To ensure smooth operation of the selective SSO enforcement feature, ensure your SAML configuration is working properly before selecting the Enable SAML authentication for this group checkbox.
Enhance API performance when working with container registry tags
We’re excited to announce a significant improvement to our Container Registry API for self-managed GitLab instances. With the release of GitLab 17.5, we’ve implemented keyset pagination for the :id/registry/repositories/:repository_id/tags endpoint, bringing it in line with the functionality already available on GitLab.com. This enhancement is part of our ongoing efforts to improve API performance and provide a consistent experience across all GitLab deployments.
Keyset pagination offers a more efficient method for handling large datasets, resulting in improved performance and a better user experience. This update is particularly useful when managing large container registries, as it allows for smoother navigation through repository tags. In order to use this feature, self-managed instances must upgrade to the next-generation container registry.
Safeguard your dependencies with protected packages
We’re thrilled to introduce support for protected npm packages, a new feature designed to enhance the security and stability of your GitLab package registry. In the fast-paced world of software development, accidental modification or deletion of packages can disrupt entire development processes. Protected packages address this issue by allowing you to safeguard your most important dependencies against unintended changes.
From GitLab 17.5, you can protect npm packages by creating protection rules. If a package is matched by a protection rule, only specified users can update or delete the package. With this feature, you can prevent accidental changes, improve compliance with regulatory requirements, and streamline your workflows by reducing the need for manual oversight.

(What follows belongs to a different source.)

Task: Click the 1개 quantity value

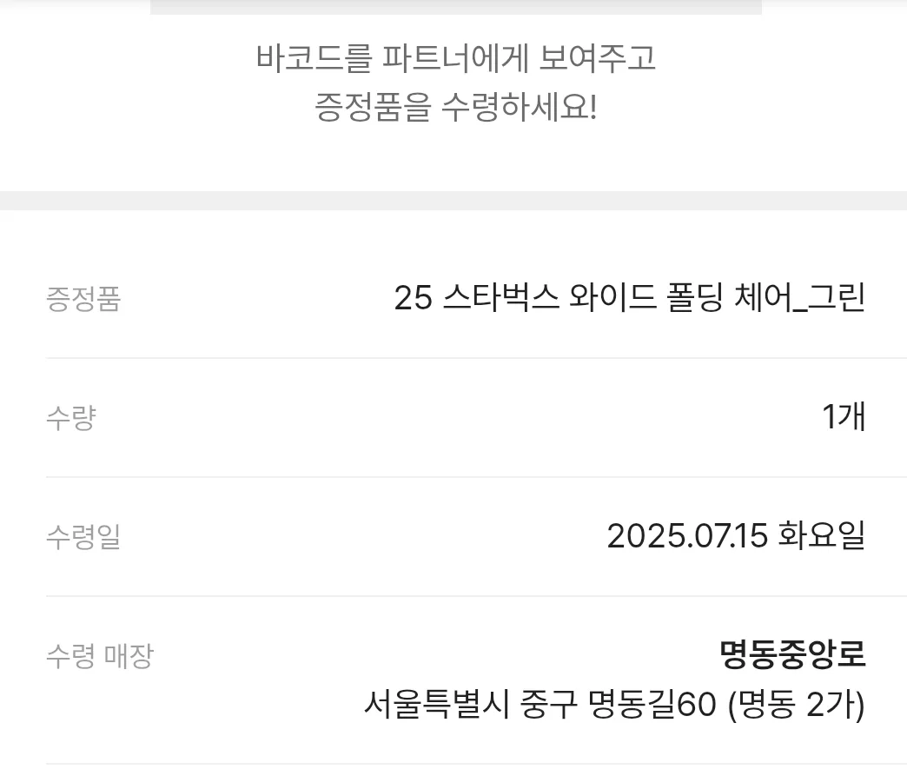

Ruby support and rule updates for Advanced SAST
We’ve added Ruby support to GitLab Advanced SAST. To use this new cross-file, cross-function scanning support, enable Advanced SAST. If you’ve already enabled Advanced SAST, Ruby support is automatically activated.
In the last month, we’ve also released updates to improve the detection rules for the other languages Advanced SAST supports by:
- Detecting additional Java path traversal, Java command injection, and JavaScript path traversal vulnerabilities.
- Updating CWE mappings to more specifically and consistently identify vulnerability types.
- Increasing the severity of path traversal vulnerabilities.
To see which types of vulnerabilities Advanced SAST detects in each language, see the new Advanced SAST coverage page.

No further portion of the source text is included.